┌─ Records for the exercise
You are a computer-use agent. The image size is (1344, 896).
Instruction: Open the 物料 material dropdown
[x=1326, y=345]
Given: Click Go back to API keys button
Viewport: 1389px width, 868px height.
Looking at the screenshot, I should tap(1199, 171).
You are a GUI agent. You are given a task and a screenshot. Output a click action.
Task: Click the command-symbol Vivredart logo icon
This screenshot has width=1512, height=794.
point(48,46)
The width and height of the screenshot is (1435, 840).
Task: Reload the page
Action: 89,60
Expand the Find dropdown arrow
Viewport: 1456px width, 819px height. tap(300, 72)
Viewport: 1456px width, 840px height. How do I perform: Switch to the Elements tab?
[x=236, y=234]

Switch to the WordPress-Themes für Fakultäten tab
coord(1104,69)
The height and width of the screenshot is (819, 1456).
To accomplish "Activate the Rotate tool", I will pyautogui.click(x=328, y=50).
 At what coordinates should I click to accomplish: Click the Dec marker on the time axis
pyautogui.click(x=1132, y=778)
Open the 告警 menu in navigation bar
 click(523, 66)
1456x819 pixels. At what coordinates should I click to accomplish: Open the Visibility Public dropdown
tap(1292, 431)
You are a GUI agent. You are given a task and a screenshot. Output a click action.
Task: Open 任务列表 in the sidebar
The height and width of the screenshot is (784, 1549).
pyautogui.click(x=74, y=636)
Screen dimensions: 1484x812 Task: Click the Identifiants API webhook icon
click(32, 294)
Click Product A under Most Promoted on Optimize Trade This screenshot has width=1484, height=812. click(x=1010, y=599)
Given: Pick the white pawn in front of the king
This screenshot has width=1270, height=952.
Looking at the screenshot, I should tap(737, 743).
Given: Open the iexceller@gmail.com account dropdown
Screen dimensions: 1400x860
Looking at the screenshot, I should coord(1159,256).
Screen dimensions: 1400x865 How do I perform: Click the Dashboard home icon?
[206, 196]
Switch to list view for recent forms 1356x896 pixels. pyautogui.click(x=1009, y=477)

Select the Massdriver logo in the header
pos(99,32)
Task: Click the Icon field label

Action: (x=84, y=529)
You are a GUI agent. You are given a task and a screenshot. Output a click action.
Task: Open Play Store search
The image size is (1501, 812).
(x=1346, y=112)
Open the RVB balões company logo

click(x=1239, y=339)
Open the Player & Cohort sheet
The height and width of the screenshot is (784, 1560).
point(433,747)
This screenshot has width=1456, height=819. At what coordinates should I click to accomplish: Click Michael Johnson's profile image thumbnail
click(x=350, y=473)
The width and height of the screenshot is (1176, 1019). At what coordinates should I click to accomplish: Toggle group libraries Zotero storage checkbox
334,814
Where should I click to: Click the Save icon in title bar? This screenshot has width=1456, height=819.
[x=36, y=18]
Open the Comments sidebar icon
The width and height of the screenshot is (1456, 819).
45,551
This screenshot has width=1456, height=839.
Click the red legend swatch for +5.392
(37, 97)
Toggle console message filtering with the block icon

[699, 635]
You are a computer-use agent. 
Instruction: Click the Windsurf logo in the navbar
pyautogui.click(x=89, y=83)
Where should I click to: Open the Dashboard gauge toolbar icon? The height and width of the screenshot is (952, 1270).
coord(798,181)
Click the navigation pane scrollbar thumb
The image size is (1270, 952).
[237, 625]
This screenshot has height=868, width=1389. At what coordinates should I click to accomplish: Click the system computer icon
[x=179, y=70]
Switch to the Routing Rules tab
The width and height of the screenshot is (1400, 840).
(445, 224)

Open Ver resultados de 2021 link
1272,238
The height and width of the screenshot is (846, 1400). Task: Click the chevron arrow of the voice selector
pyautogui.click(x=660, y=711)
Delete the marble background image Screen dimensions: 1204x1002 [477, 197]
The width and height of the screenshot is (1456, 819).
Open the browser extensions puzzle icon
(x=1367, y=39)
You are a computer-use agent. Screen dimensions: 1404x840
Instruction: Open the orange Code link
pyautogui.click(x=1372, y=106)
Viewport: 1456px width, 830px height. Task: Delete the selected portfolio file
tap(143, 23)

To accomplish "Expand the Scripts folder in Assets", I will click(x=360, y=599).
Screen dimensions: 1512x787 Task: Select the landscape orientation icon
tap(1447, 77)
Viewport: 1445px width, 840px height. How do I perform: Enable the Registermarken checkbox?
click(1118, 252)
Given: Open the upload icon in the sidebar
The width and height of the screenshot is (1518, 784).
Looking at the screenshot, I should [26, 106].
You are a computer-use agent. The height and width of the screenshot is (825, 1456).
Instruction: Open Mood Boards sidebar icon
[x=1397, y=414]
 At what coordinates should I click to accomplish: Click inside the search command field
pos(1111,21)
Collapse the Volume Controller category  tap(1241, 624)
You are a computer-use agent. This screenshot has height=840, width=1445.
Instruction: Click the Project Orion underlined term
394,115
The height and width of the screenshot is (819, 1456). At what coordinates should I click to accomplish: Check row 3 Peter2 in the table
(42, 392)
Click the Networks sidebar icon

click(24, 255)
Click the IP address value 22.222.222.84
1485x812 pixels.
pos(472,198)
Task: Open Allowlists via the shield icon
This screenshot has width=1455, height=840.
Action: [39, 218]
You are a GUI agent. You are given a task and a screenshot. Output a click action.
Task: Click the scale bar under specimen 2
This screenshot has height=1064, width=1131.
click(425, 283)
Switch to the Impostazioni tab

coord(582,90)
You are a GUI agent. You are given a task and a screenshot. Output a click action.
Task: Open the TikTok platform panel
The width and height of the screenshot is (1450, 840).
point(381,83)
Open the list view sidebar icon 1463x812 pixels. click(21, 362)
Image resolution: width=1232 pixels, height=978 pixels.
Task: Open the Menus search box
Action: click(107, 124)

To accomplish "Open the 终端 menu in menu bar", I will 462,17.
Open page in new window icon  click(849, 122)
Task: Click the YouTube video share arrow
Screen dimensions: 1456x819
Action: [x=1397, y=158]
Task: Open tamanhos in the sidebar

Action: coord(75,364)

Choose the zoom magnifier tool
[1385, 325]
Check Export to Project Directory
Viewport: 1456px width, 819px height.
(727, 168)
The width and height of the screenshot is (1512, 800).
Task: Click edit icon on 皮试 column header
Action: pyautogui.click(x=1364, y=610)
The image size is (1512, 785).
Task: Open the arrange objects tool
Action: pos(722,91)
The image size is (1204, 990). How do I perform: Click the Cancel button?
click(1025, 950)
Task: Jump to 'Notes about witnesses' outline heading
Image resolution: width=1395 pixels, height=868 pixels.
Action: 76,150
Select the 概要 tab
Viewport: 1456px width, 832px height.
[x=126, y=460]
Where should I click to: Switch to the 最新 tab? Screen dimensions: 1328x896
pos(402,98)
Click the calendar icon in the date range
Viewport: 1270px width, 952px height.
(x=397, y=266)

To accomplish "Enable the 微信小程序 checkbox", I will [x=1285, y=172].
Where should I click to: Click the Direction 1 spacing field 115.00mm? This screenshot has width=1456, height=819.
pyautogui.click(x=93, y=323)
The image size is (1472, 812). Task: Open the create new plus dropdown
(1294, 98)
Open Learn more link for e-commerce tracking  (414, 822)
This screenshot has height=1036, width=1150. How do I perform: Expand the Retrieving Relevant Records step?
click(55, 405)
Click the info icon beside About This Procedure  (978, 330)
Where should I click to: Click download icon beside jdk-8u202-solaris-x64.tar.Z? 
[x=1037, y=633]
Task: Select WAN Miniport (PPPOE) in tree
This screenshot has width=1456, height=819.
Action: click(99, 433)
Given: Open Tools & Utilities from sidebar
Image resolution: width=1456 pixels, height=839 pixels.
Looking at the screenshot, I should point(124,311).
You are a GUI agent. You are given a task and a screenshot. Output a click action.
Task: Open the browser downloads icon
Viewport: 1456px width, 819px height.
└─
## Exercise details
Extract the complete set of records unchanged.

## Answer for the task
You are a computer-use agent. The image size is (1344, 896).
Instruction: Open the 物料 material dropdown
[x=1326, y=345]
Given: Click Go back to API keys button
Viewport: 1389px width, 868px height.
Looking at the screenshot, I should tap(1199, 171).
You are a GUI agent. You are given a task and a screenshot. Output a click action.
Task: Click the command-symbol Vivredart logo icon
This screenshot has width=1512, height=794.
point(48,46)
The width and height of the screenshot is (1435, 840).
Task: Reload the page
Action: 89,60
Expand the Find dropdown arrow
Viewport: 1456px width, 819px height. tap(300, 72)
Viewport: 1456px width, 840px height. How do I perform: Switch to the Elements tab?
[x=236, y=234]

Switch to the WordPress-Themes für Fakultäten tab
coord(1104,69)
The height and width of the screenshot is (819, 1456).
To accomplish "Activate the Rotate tool", I will pyautogui.click(x=328, y=50).
 At what coordinates should I click to accomplish: Click the Dec marker on the time axis
pyautogui.click(x=1132, y=778)
Open the 告警 menu in navigation bar
 click(523, 66)
1456x819 pixels. At what coordinates should I click to accomplish: Open the Visibility Public dropdown
tap(1292, 431)
You are a GUI agent. You are given a task and a screenshot. Output a click action.
Task: Open 任务列表 in the sidebar
The height and width of the screenshot is (784, 1549).
pyautogui.click(x=74, y=636)
Screen dimensions: 1484x812 Task: Click the Identifiants API webhook icon
click(32, 294)
Click Product A under Most Promoted on Optimize Trade This screenshot has width=1484, height=812. click(x=1010, y=599)
Given: Pick the white pawn in front of the king
This screenshot has width=1270, height=952.
Looking at the screenshot, I should tap(737, 743).
Given: Open the iexceller@gmail.com account dropdown
Screen dimensions: 1400x860
Looking at the screenshot, I should coord(1159,256).
Screen dimensions: 1400x865 How do I perform: Click the Dashboard home icon?
[206, 196]
Switch to list view for recent forms 1356x896 pixels. pyautogui.click(x=1009, y=477)

Select the Massdriver logo in the header
pos(99,32)
Task: Click the Icon field label

Action: (x=84, y=529)
You are a GUI agent. You are given a task and a screenshot. Output a click action.
Task: Open Play Store search
The image size is (1501, 812).
(x=1346, y=112)
Open the RVB balões company logo

click(x=1239, y=339)
Open the Player & Cohort sheet
The height and width of the screenshot is (784, 1560).
point(433,747)
This screenshot has width=1456, height=819. At what coordinates should I click to accomplish: Click Michael Johnson's profile image thumbnail
click(x=350, y=473)
The width and height of the screenshot is (1176, 1019). At what coordinates should I click to accomplish: Toggle group libraries Zotero storage checkbox
334,814
Where should I click to: Click the Save icon in title bar? This screenshot has width=1456, height=819.
[x=36, y=18]
Open the Comments sidebar icon
The width and height of the screenshot is (1456, 819).
45,551
This screenshot has width=1456, height=839.
Click the red legend swatch for +5.392
(37, 97)
Toggle console message filtering with the block icon

[699, 635]
You are a computer-use agent. 
Instruction: Click the Windsurf logo in the navbar
pyautogui.click(x=89, y=83)
Where should I click to: Open the Dashboard gauge toolbar icon? The height and width of the screenshot is (952, 1270).
coord(798,181)
Click the navigation pane scrollbar thumb
The image size is (1270, 952).
[237, 625]
This screenshot has height=868, width=1389. At what coordinates should I click to accomplish: Click the system computer icon
[x=179, y=70]
Switch to the Routing Rules tab
The width and height of the screenshot is (1400, 840).
(445, 224)

Open Ver resultados de 2021 link
1272,238
The height and width of the screenshot is (846, 1400). Task: Click the chevron arrow of the voice selector
pyautogui.click(x=660, y=711)
Delete the marble background image Screen dimensions: 1204x1002 [477, 197]
The width and height of the screenshot is (1456, 819).
Open the browser extensions puzzle icon
(x=1367, y=39)
You are a computer-use agent. Screen dimensions: 1404x840
Instruction: Open the orange Code link
pyautogui.click(x=1372, y=106)
Viewport: 1456px width, 830px height. Task: Delete the selected portfolio file
tap(143, 23)

To accomplish "Expand the Scripts folder in Assets", I will click(x=360, y=599).
Screen dimensions: 1512x787 Task: Select the landscape orientation icon
tap(1447, 77)
Viewport: 1445px width, 840px height. How do I perform: Enable the Registermarken checkbox?
click(1118, 252)
Given: Open the upload icon in the sidebar
The width and height of the screenshot is (1518, 784).
Looking at the screenshot, I should [26, 106].
You are a computer-use agent. The height and width of the screenshot is (825, 1456).
Instruction: Open Mood Boards sidebar icon
[x=1397, y=414]
 At what coordinates should I click to accomplish: Click inside the search command field
pos(1111,21)
Collapse the Volume Controller category  tap(1241, 624)
You are a computer-use agent. This screenshot has height=840, width=1445.
Instruction: Click the Project Orion underlined term
394,115
The height and width of the screenshot is (819, 1456). At what coordinates should I click to accomplish: Check row 3 Peter2 in the table
(42, 392)
Click the Networks sidebar icon

click(24, 255)
Click the IP address value 22.222.222.84
1485x812 pixels.
pos(472,198)
Task: Open Allowlists via the shield icon
This screenshot has width=1455, height=840.
Action: [39, 218]
You are a GUI agent. You are given a task and a screenshot. Output a click action.
Task: Click the scale bar under specimen 2
This screenshot has height=1064, width=1131.
click(425, 283)
Switch to the Impostazioni tab

coord(582,90)
You are a GUI agent. You are given a task and a screenshot. Output a click action.
Task: Open the TikTok platform panel
The width and height of the screenshot is (1450, 840).
point(381,83)
Open the list view sidebar icon 1463x812 pixels. click(21, 362)
Image resolution: width=1232 pixels, height=978 pixels.
Task: Open the Menus search box
Action: click(107, 124)

To accomplish "Open the 终端 menu in menu bar", I will 462,17.
Open page in new window icon  click(849, 122)
Task: Click the YouTube video share arrow
Screen dimensions: 1456x819
Action: [x=1397, y=158]
Task: Open tamanhos in the sidebar

Action: coord(75,364)

Choose the zoom magnifier tool
[1385, 325]
Check Export to Project Directory
Viewport: 1456px width, 819px height.
(727, 168)
The width and height of the screenshot is (1512, 800).
Task: Click edit icon on 皮试 column header
Action: pyautogui.click(x=1364, y=610)
The image size is (1512, 785).
Task: Open the arrange objects tool
Action: pos(722,91)
The image size is (1204, 990). How do I perform: Click the Cancel button?
click(1025, 950)
Task: Jump to 'Notes about witnesses' outline heading
Image resolution: width=1395 pixels, height=868 pixels.
Action: 76,150
Select the 概要 tab
Viewport: 1456px width, 832px height.
[x=126, y=460]
Where should I click to: Switch to the 最新 tab? Screen dimensions: 1328x896
pos(402,98)
Click the calendar icon in the date range
Viewport: 1270px width, 952px height.
(x=397, y=266)

To accomplish "Enable the 微信小程序 checkbox", I will [x=1285, y=172].
Where should I click to: Click the Direction 1 spacing field 115.00mm? This screenshot has width=1456, height=819.
pyautogui.click(x=93, y=323)
The image size is (1472, 812). Task: Open the create new plus dropdown
(1294, 98)
Open Learn more link for e-commerce tracking  (414, 822)
This screenshot has height=1036, width=1150. How do I perform: Expand the Retrieving Relevant Records step?
click(55, 405)
Click the info icon beside About This Procedure  (978, 330)
Where should I click to: Click download icon beside jdk-8u202-solaris-x64.tar.Z? 
[x=1037, y=633]
Task: Select WAN Miniport (PPPOE) in tree
This screenshot has width=1456, height=819.
Action: click(99, 433)
Given: Open Tools & Utilities from sidebar
Image resolution: width=1456 pixels, height=839 pixels.
Looking at the screenshot, I should point(124,311).
You are a GUI agent. You are given a task and a screenshot. Output a click action.
Task: Open the browser downloads icon
Viewport: 1456px width, 819px height.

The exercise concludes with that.